[Opening SOURCE TEXT section]

For years, researchers have been unable to image the viruses they were trying so hard to destroy, but now not only has that become possible, but they can also use the microorganisms to deliver drugs.
This is possible thanks to efforts by a team of investigators based at the University of California in los Angeles (UCLA).
The group was led by expert Hongrong Liu, who is a postdoctoral researcher in microbiology, immunology and molecular genetics at the university.
The scientist and his group published the full details of their accomplishment in last week's issue of the esteemed journal Science.
What the UCLA multidisciplinary research group did was basically develop a method of visualizing viruses, while at the same time allowing investigators to manipulate them so that they can carry drugs.
As such, rather than spreading disease, the microorganisms begin spreading the cure for whatever disease is needed. Or, at least, this is the hope the UCLA team has in store for the adenoviruses.

[Closing SOURCE TEXT section]

» APPLY WHAT YOU READ
[1] Retype the part of the virus imaging article between "This is possible" and "can carry drugs.", inclusive.
[2] According to the virus imaging article, in which journal did the group publish the full details of their accomplishment?

[Opening GIVEN MATERIAL section]

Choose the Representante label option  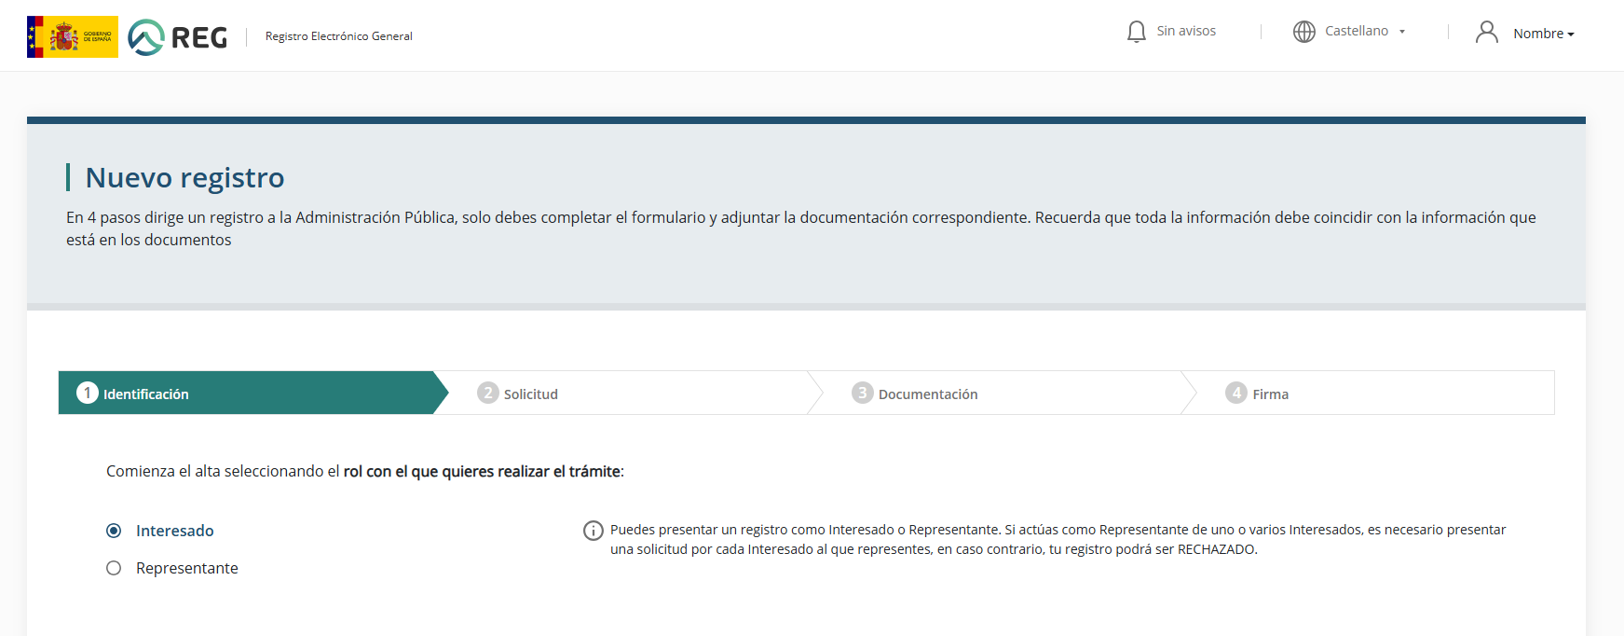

[Closing GIVEN MATERIAL section]

» ANSWERS TO THE TASKS
[1]
This is possible thanks to efforts by a team of investigators based at the University of California in los Angeles (UCLA).
The group was led by expert Hongrong Liu, who is a postdoctoral researcher in microbiology, immunology and molecular genetics at the university.
The scientist and his group published the full details of their accomplishment in last week's issue of the esteemed journal Science.
What the UCLA multidisciplinary research group did was basically develop a method of visualizing viruses, while at the same time allowing investigators to manipulate them so that they can carry drugs.

[2] Science